Wesley Dening (born 14 July 1983) is an Australian television producer based in Los Angeles. He is the President of an international production company called WD Entertainment Group Inc. and serves as Executive Producer of Eureka Productions series  Santa Monica. Dening is originally from Australia, where he first became known as a host for multiple Australian television programs including Totally Wild, Totally Wild: Antarctica, Ten's First at Five News, Kick2Kick and also as a contestant on Big Brother Australia 2004.

Dening is the Executive  Producer of Holey Moley for ABC, an extreme miniature golf competition series produced by Eureka Productions & Stephen Curry's production company Unanimous Media. Holey Moley won the Realscreen 2020 Award for Best New Format. Dening is also the Executive Producer of Dating Around on Netflix, Crikey! It's the Irwins and spinoff series Crikey! It's The Irwin's Life in Lockdown and Crikey! It's the Irwin's Bindi's Wedding for Animal Planet. Dening is also the Executive Producer of Pick, Flip & Drive for Facebook.

Dening is also an Executive Producer of the upcoming unscripted series The Real Magic Mike for HBO Max, with Channing Tatum and Steven Soderbergh listed as Executive Producers. Dening also Executive Produces Full Bloom for HBO Max and the upcoming The Real Love  Boat for CBS.

Dening has won multiple awards for series he has produced including Realscreen's Format of the Year Award in 2020 for Holey Moley the Critic's Choice Award for Best Relationship Series for Dating Around, and multiple Telly Awards for Pick, Flip & Drive. Holey Moley, Pick, Flip & Drive and Dating Around were also nominated for Content Innovation Awards in Cannes, with Holey Moley also nominated for a Rose D'Or Award for Entertainment Program of the Year.

In the US Dening also received acclaim for his on camera work as the host of Code: 9, a hidden camera prank series for Disney Channel. He was also on-camera as a commentator for US Cable network truTV's series truTV Presents: World's Dumbest.

Early life
He was College Captain at St. Joseph's Nudgee College. During his teen years, Dening was a national-level swimmer, he also worked as an actor and model, even winning Young Model of the Year.  Dening was founder of 'Seriously Pink' a fashion franchise in central Brisbane.

Television
Dening was a contestant on the Australian Big Brother Series 4. He entered the house on Day 1 and was evicted on Day 69, finishing 8th. Dening returned to star in Big Brother 5 as part of an All Star Team that went into the house to compete against current contestants for that season.  After appearing on Big Brother, Dening appeared in radio advertisements for local Brisbane stations 4 BC, B105 and Triple M. In 2005, Dening became an ambassador for Tourism Queensland, for which he helped to raise awareness of the state.

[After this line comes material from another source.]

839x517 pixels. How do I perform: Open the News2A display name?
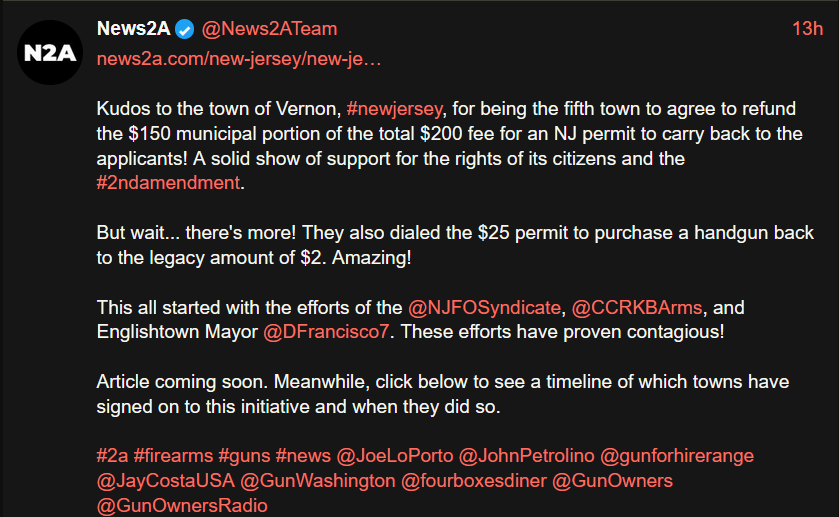point(133,29)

In addition to his work on camera, Dening also traveled Australian as a speaker for the National Young Leaders Day, a bi-annual event held in all 5-major capital cities in Australia. Dening was also an ambassador for Tourism Queensland and an Australian Day Ambassador.

Network TEN
Dening began as a host on Network Ten's Totally Wild in 2004. In 2006 he was the recipient of the Australian Antarctic Arts Fellowship.  In 2007, Dening was a presenter, writer and producer for Totally Wild, as well as the Sports presenter for Ten News Brisbane over the Christmas Holidays. Dening also hosted the national program on Network Ten called Kick2Kick, and hosted two Network Ten documentaries, Spirit of the Outback and Ghosts of the Gulf, and appeared on Rove Live, 9am with David & Kim, and was a guest co-host for Toasted TV and Scope. In 2008 on Channel Ten, Dening served as one of the hosts for the 2008 New Year's Eve telecast.

United States
Dening oversee's development and production for Eureka Productions based in Los Angeles, with series including Holey Moley (ABC), Crikey It's The Irwin's (Animal Planet), Dating Around (Netflix) and Pick, Flip & Drive.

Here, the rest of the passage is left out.